The proposed mechanistic model utilizes a learned gene regulatory network to represent perturbational effects as shift interventions that propagate through the network. This approach operates within a low-dimensional gene space, effectively capturing the essential information needed to reconstruct full transcriptomic profiles. By incorporating this mechanistic causal model into a variational autoencoder (VAE), the framework generates detailed and comprehensive transcriptomic responses while maintaining the capacity to handle noisy, large-scale single-cell data.

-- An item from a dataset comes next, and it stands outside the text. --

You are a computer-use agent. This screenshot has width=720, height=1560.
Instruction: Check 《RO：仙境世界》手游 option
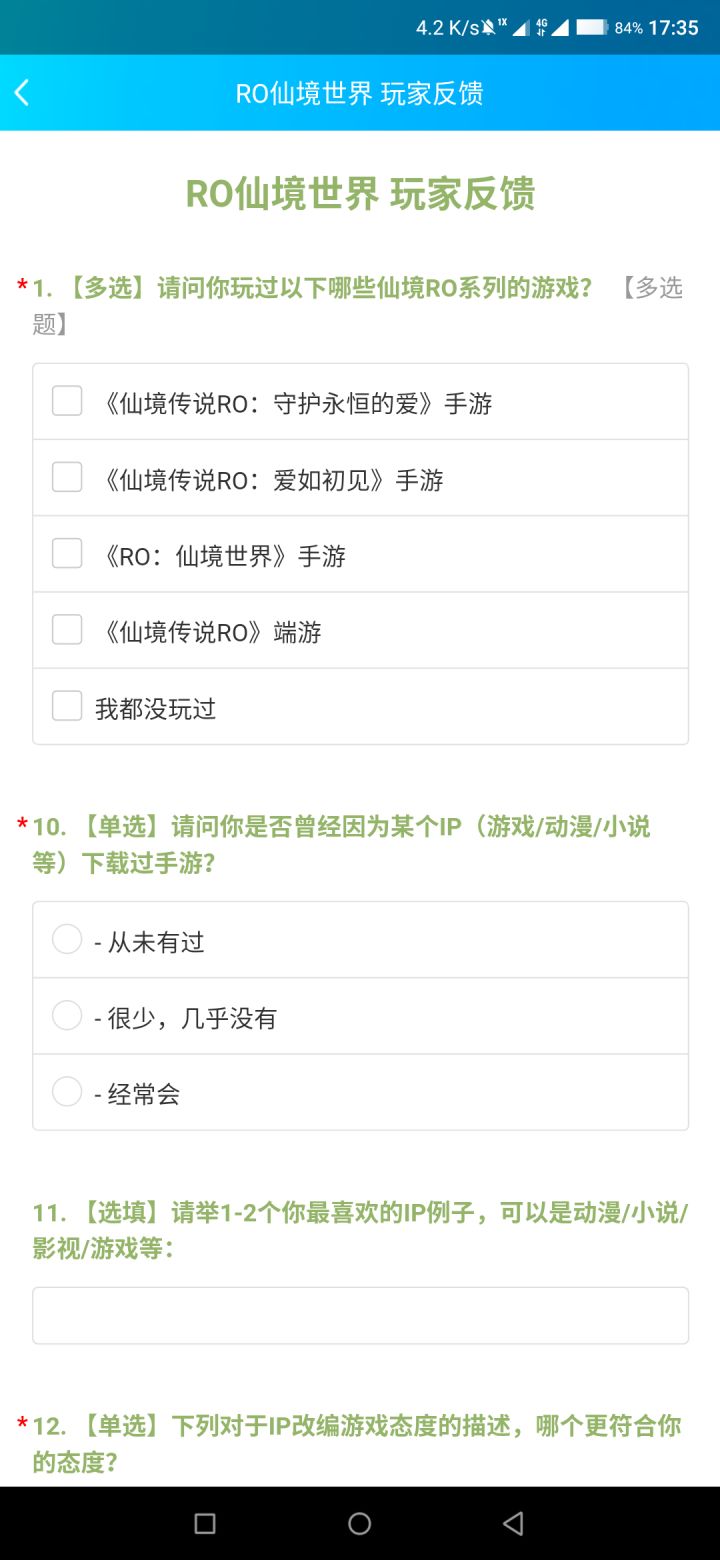[x=360, y=554]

Two deep variational architectures are explored within this framework, corresponding to different output distributions. The single cell variational inference (SCVI) architecture, employing a zero-inflated negative binomial output distribution, demonstrates challenges in learning perturbational data distributions. In contrast, a standard VAE architecture with a Gaussian output distribution on normalized gene expressions, when paired with the structural causal model, achieves superior performance compared to current state-of-the-art methods. This hybrid approach, termed the Single-Cell Causal Variational Autoencoder (SCCVAE), demonstrates robust capabilities in both interpolation and extrapolation.

For observed perturbations, the SCCVAE framework reveals latent representations that identify functional perturbation modules and simulate single-gene knock-down experiments across varying penetrance levels. These findings highlight SCCVAE as a powerful tool for interpreting and predicting perturbational responses at the single-cell level, advancing the integration of causal and variational approaches in computational biology.